History of The Miranda Naturalists' Trust
The Miranda Naturalists' Trust was established in 1975 by a group of Auckland-based birdwatchers. One of them was Richard (Dick) B. Sibson. He had arrived in Auckland from England in 1939 to take up a position as a classics' master with King's College at Middlemore. He was a keen birdwatcher, making bicycle tours to the Firth of Thames in the 1940s, e.g. in 1942 with a group of students from King's College. At Miranda, at the site of a then operating lime-works, he discovered a bird high-tide roost with Bar-tailed Godwits (Limosa lapponica), Wrybills (Anarhynchus frontalis) and South Island Pied Oystercatchers (Haematopus ostralegus). Other founders of the MNT were author and naturalist Ronald Lockley and Beth Brown. Beth was later to become the South Auckland representative and the first woman president of the Ornithological Society.

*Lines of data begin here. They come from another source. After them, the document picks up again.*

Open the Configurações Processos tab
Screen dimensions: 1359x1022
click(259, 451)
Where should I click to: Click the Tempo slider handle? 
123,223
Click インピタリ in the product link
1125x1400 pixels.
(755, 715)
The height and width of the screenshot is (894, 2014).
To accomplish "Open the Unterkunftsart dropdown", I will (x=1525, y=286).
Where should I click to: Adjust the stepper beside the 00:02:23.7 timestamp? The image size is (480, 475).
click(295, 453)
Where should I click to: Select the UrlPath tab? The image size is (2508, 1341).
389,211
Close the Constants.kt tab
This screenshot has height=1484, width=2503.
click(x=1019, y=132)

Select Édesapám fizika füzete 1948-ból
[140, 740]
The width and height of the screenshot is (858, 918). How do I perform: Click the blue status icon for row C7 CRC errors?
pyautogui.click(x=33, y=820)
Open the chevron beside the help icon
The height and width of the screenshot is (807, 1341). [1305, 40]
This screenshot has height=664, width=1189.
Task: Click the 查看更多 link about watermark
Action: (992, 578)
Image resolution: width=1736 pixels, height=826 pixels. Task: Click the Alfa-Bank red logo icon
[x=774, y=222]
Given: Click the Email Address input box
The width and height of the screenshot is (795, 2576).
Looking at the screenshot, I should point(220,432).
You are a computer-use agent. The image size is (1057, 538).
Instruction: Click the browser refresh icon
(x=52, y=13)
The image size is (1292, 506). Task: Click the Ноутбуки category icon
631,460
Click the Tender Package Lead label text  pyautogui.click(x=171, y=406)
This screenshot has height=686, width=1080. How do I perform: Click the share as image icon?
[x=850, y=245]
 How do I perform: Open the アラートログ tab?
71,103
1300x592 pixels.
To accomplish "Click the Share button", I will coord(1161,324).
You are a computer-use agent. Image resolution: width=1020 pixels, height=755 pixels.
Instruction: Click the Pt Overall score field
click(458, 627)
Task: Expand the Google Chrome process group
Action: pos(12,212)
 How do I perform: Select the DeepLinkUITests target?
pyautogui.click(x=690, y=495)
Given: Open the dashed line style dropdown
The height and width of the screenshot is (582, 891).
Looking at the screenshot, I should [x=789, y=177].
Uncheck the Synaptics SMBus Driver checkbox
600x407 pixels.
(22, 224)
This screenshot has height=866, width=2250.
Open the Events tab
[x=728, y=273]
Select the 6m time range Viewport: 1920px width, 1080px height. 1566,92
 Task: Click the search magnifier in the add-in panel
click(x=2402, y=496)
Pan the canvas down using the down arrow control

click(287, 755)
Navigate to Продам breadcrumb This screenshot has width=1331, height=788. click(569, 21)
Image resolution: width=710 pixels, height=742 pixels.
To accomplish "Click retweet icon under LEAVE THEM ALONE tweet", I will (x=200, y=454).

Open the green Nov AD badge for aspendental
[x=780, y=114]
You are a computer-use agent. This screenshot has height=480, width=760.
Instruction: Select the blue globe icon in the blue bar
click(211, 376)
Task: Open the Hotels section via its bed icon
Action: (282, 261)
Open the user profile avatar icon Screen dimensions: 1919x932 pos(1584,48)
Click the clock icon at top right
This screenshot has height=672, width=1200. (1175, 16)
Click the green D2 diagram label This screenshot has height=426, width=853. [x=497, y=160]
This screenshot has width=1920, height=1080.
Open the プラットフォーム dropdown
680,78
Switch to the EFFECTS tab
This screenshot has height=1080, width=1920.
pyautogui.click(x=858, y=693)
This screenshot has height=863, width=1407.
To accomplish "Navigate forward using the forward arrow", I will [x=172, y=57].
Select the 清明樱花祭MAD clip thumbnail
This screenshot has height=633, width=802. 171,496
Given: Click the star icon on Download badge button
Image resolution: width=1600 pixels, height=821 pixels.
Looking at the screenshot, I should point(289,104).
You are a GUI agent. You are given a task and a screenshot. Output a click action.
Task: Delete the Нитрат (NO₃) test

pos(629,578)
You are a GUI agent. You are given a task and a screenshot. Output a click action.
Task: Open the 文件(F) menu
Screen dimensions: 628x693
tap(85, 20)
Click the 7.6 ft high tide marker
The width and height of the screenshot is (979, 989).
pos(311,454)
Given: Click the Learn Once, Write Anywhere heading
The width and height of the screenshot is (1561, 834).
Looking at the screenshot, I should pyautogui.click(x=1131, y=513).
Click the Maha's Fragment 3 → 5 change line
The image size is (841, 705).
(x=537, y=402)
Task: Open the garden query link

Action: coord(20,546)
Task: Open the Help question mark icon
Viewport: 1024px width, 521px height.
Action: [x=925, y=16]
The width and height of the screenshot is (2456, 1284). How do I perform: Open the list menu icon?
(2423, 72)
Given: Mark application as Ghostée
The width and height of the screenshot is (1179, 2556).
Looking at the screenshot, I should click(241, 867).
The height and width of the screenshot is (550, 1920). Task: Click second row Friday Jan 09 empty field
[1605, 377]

In 1973 Beth Brown had the first serious thoughts about the building of a birders' lodge near a wading bird roost. Miranda provided a good spot as here birds could always be seen within walking distance. The plan was put to a meeting of Auckland members of the Ornithological Society in March 1974. Here a committee was set up to bring the idea to practice. Later in the year the idea developed into establishing a “wildlife trust”.